WHAT TO PRODUCE
In the material below, find the line with "The height and" and the line with "the red swatch", then output both and every line between them exactly, omitting pictures.

DATA EXTRACTS
--- START ---

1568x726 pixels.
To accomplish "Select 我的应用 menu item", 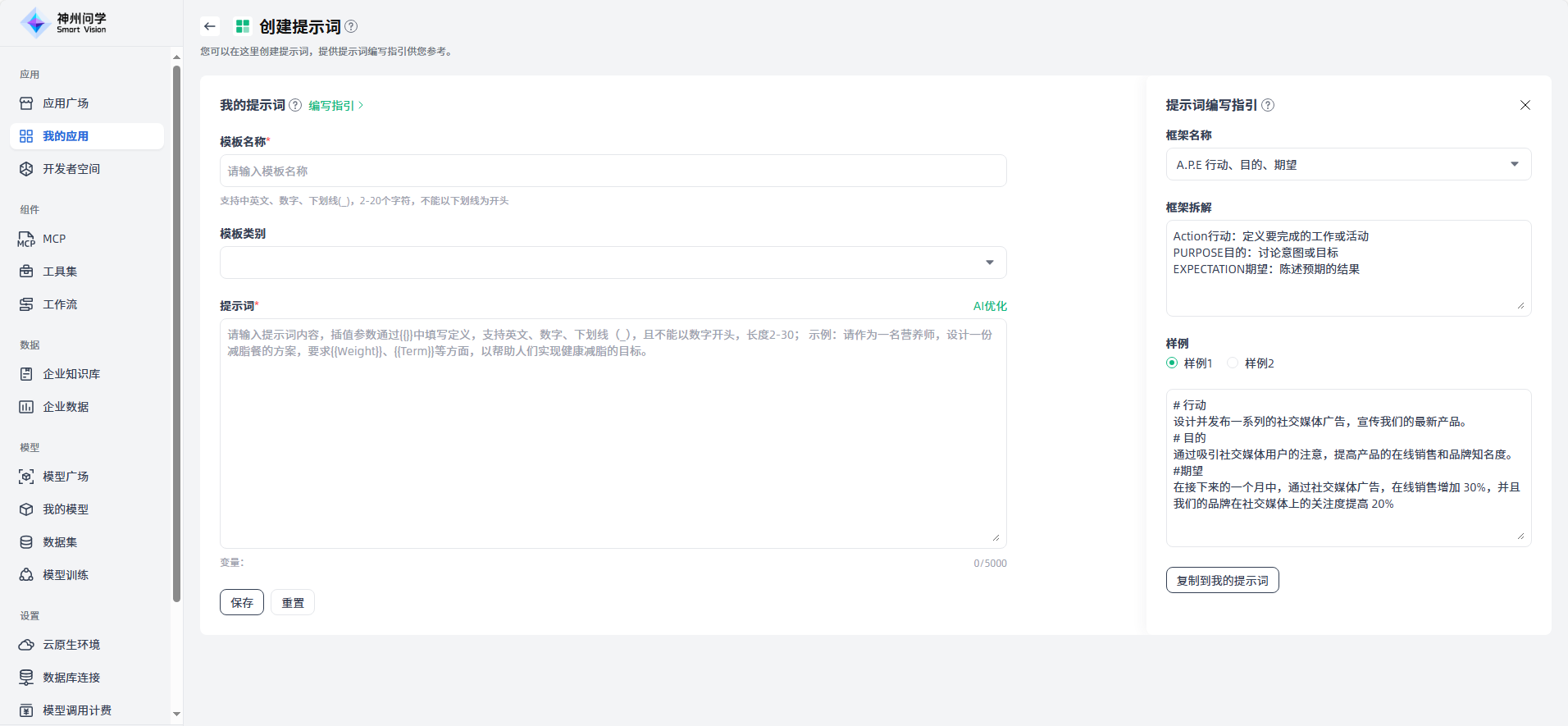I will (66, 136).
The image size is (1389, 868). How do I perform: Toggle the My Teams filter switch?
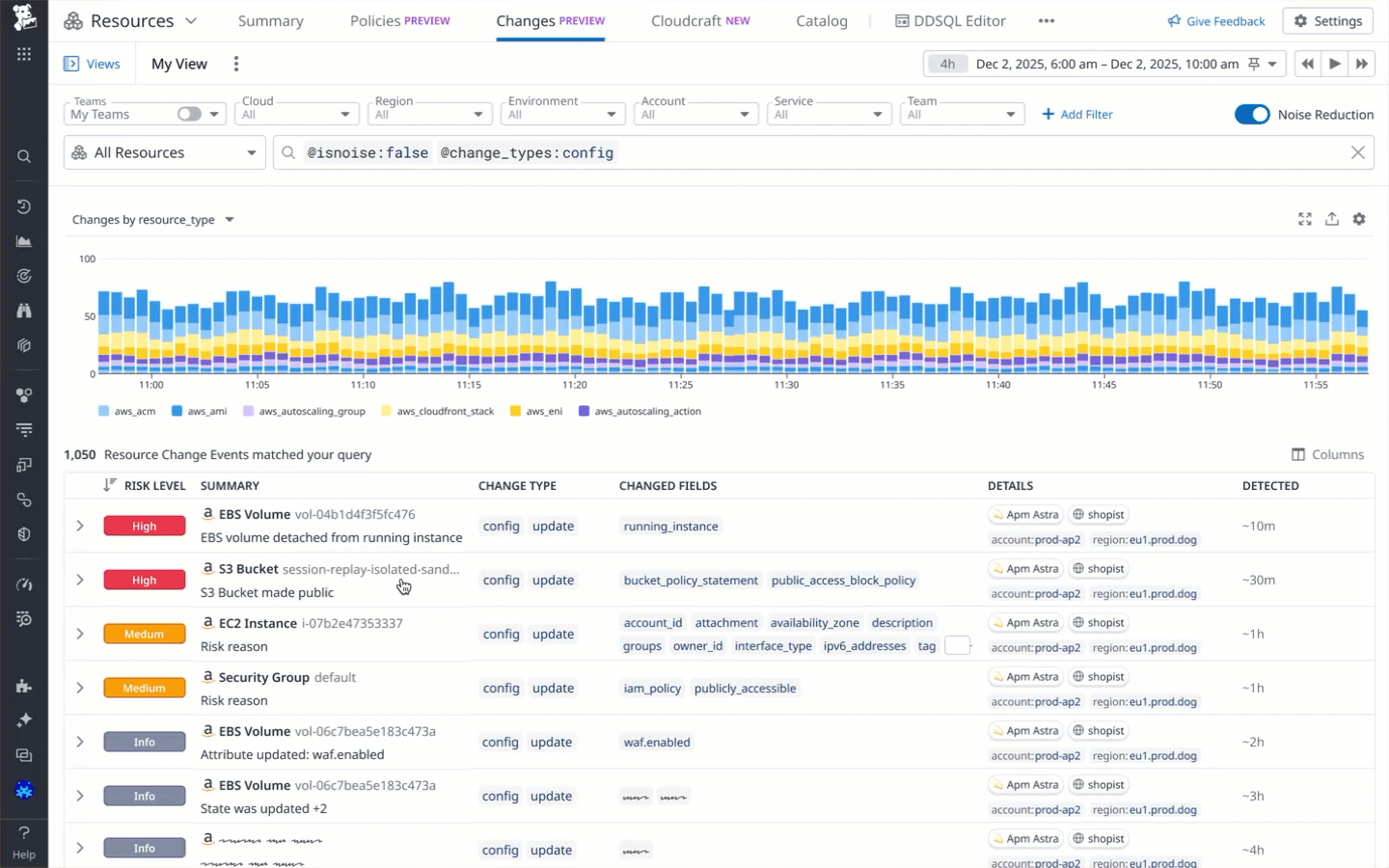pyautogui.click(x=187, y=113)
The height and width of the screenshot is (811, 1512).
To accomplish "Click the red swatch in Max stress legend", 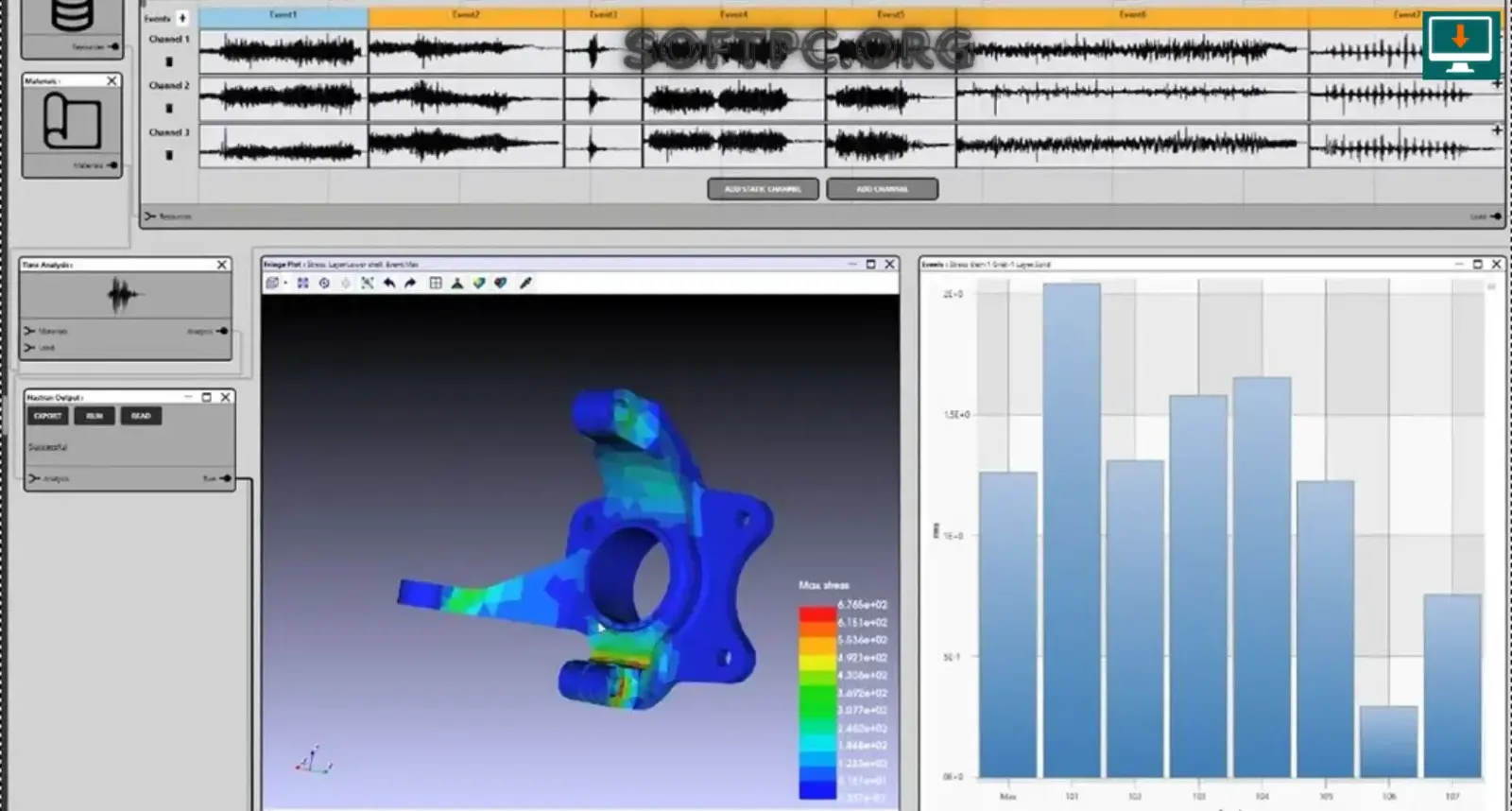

--- END ---
--- START ---

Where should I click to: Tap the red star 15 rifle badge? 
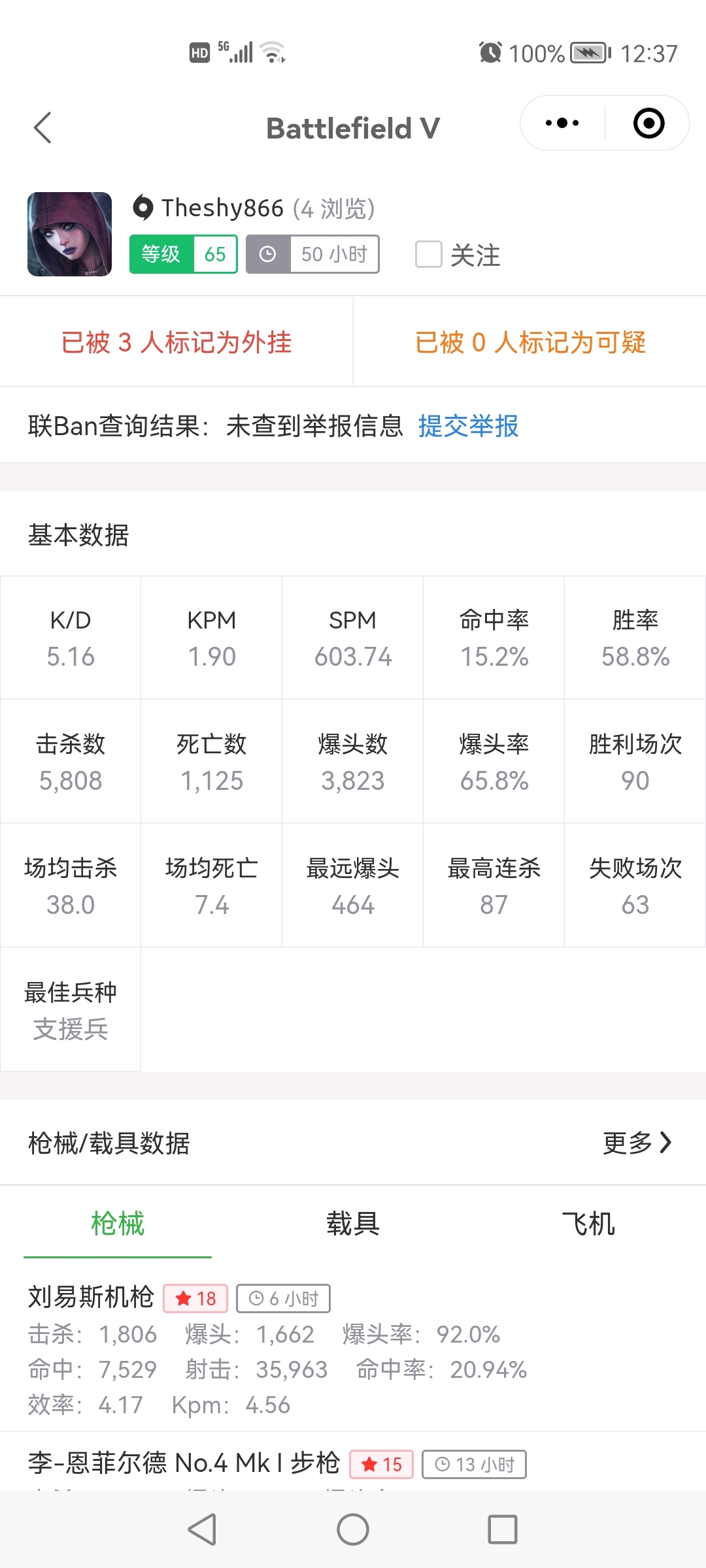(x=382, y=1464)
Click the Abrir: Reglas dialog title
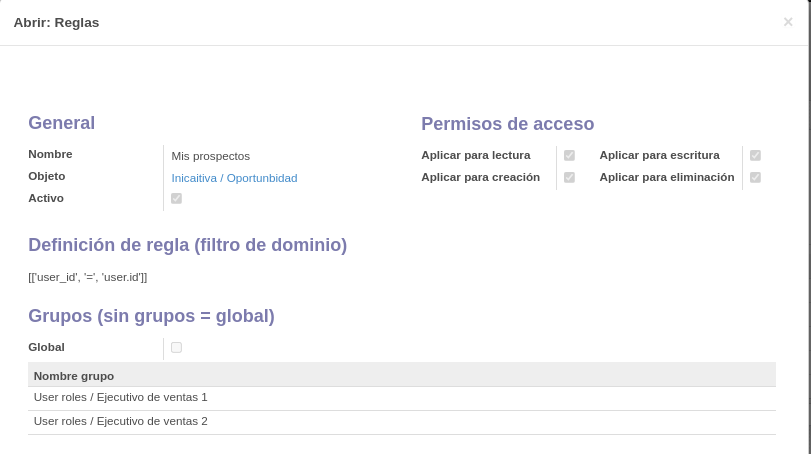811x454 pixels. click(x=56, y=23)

--- END ---

RESPONSE TO THE EXERCISE
The height and width of the screenshot is (811, 1512).
To accomplish "Click the red swatch in Max stress legend", 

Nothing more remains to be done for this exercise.